My sense is the yum people don't really care that much about people with slow/no internet connections (or there would be a means of installing from CD already.) But its free software so not much point complaining.
I do think it is wrong of fc5 docs to say at install time (IIRC) that you need not install everything now because you can easily install additional software later. This is only true if you have a fast/good internet connection, There should be a warning to this effect. (Maybe there is in fc6, haven't installed it yet.)
On Mon, 30 Oct 2006, Joe Tseng wrote:
I want to be able to cache yum updates locally so when I build machines via kickstart I can have them update more quickly from a local server. I can't seem to recall how to do this using wget, and googling hasn't turned anything up yet. Does anyone know of some page that describes how to do this? Thx.
My personal hack is set yum to cache (add 'keepcache=1' in /etc/yum.conf) before updating the first machine I build on a new distro. Then when I build the second or later machines I tarball up /var/cache/yum and drop it into the new machine before starting the first update. It isn't pretty, but as long you are working inside a single architecture it works like a champ.
Today Benjamin Franz did spake thusly:
On Mon, 30 Oct 2006, Joe Tseng wrote:
I want to be able to cache yum updates locally so when I build machines via kickstart I can have them update more quickly from a local server. I can't seem to recall how to do this using wget, and googling hasn't turned anything up yet. Does anyone know of some page that describes how to do this? Thx.
My personal hack is set yum to cache (add 'keepcache=1' in /etc/yum.conf) before updating the first machine I build on a new distro. Then when I build the second or later machines I tarball up /var/cache/yum and drop it into the new machine before starting the first update.
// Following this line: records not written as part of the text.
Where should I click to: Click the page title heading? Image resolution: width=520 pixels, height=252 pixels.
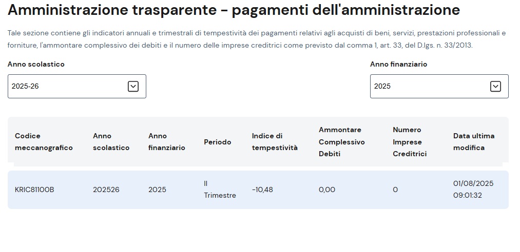(x=234, y=10)
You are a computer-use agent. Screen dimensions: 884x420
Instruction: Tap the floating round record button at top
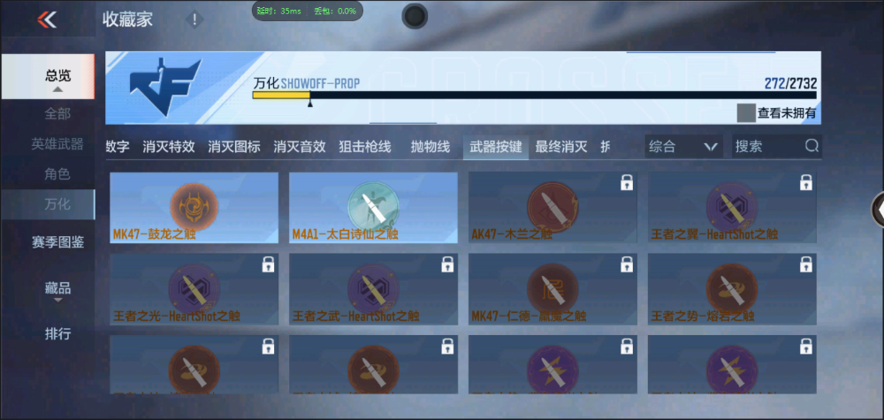(415, 16)
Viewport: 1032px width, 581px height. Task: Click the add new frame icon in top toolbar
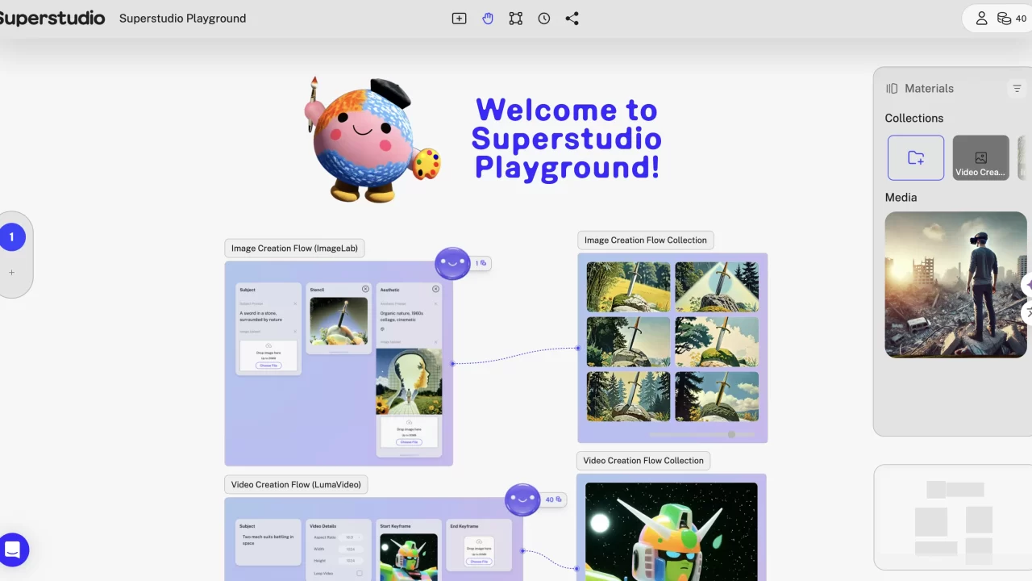click(x=459, y=19)
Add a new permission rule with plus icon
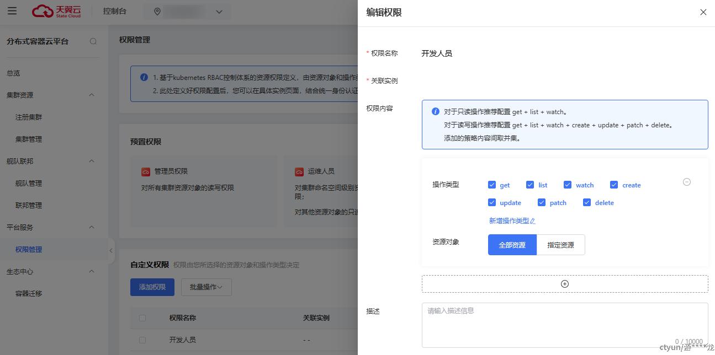The width and height of the screenshot is (715, 355). [564, 284]

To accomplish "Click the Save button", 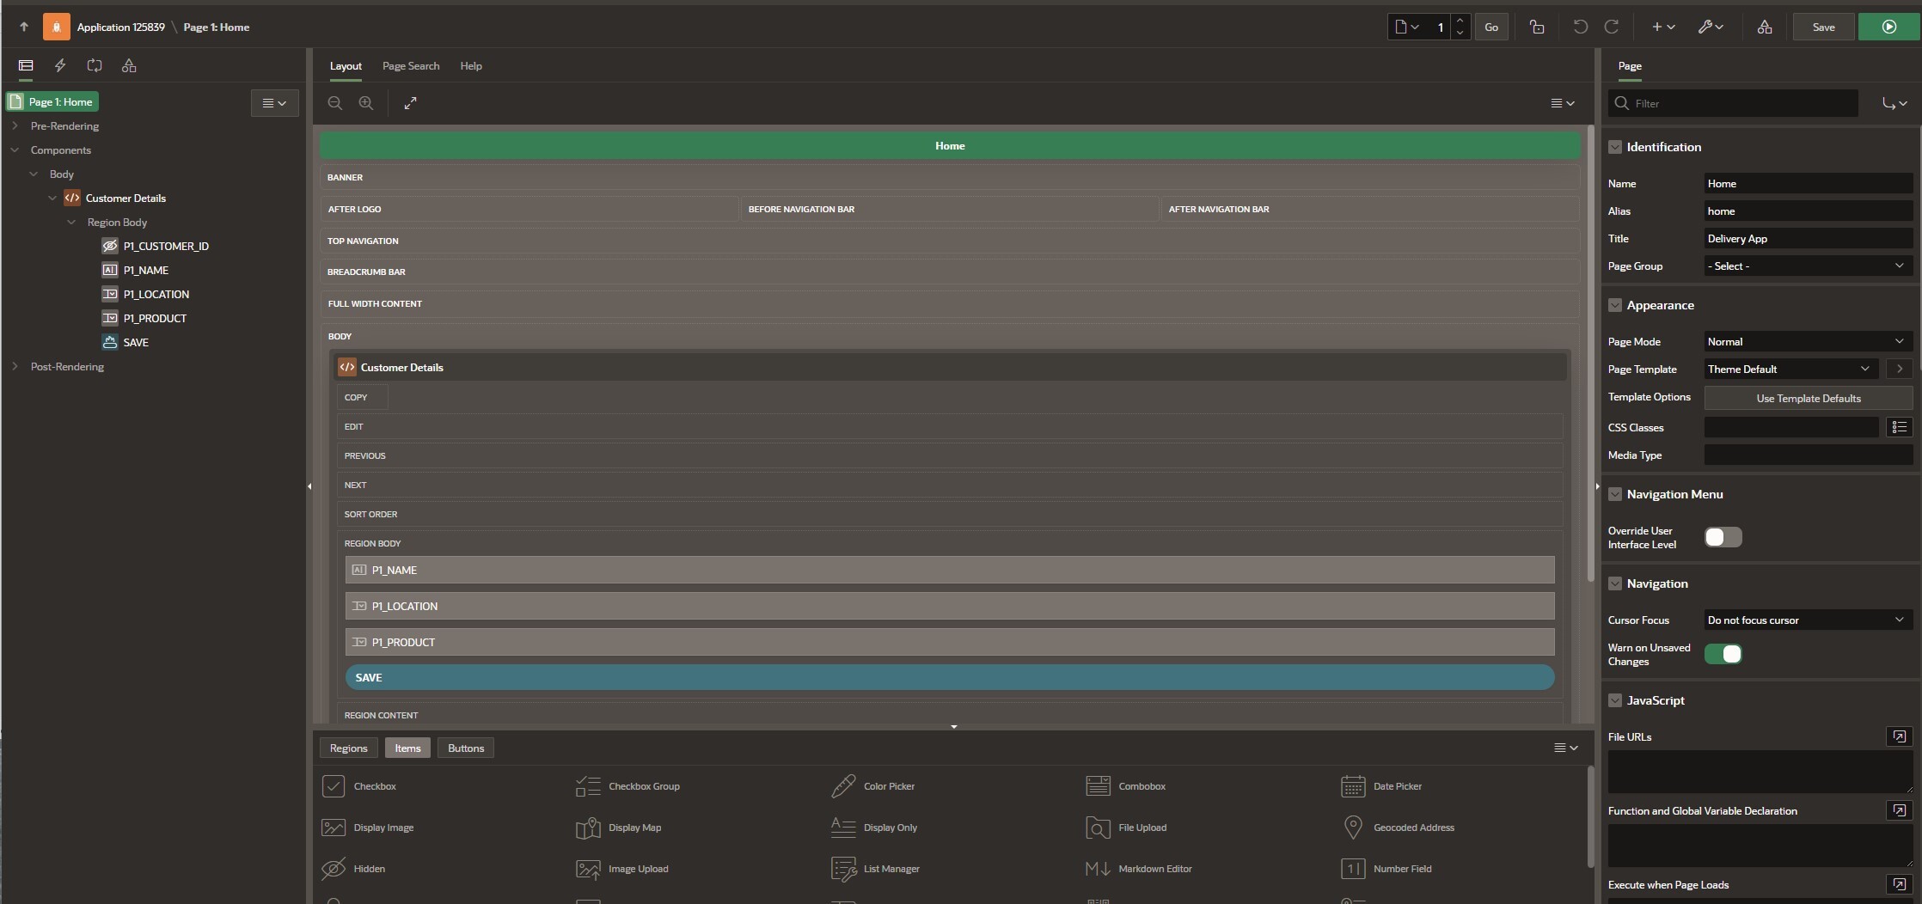I will click(1823, 27).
It isn't pretty, but as long you are working inside a single architecture it works like a champ.
Could you not set up squid on the gateway and then set yum to use a proxy?
Scott van Looy schrieb:
Today Benjamin Franz did spake thusly:
On Mon, 30 Oct 2006, Joe Tseng wrote:
I want to be able to cache yum updates locally so when I build machines via kickstart I can have them update more quickly from a local server. I can't seem to recall how to do this using wget, and googling hasn't turned anything up yet. Does anyone know of some page that describes how to do this? Thx.
My personal hack is set yum to cache (add 'keepcache=1' in /etc/yum.conf) before updating the first machine I build on a new distro. Then when I build the second or later machines I tarball up /var/cache/yum and drop it into the new machine before starting the first update. It isn't pretty, but as long you are working inside a single architecture it works like a champ.
Could you not set up squid on the gateway and then set yum to use a proxy?
take apache or vs_ftp and build an local mirror of the update Server. Then add an additional repo file.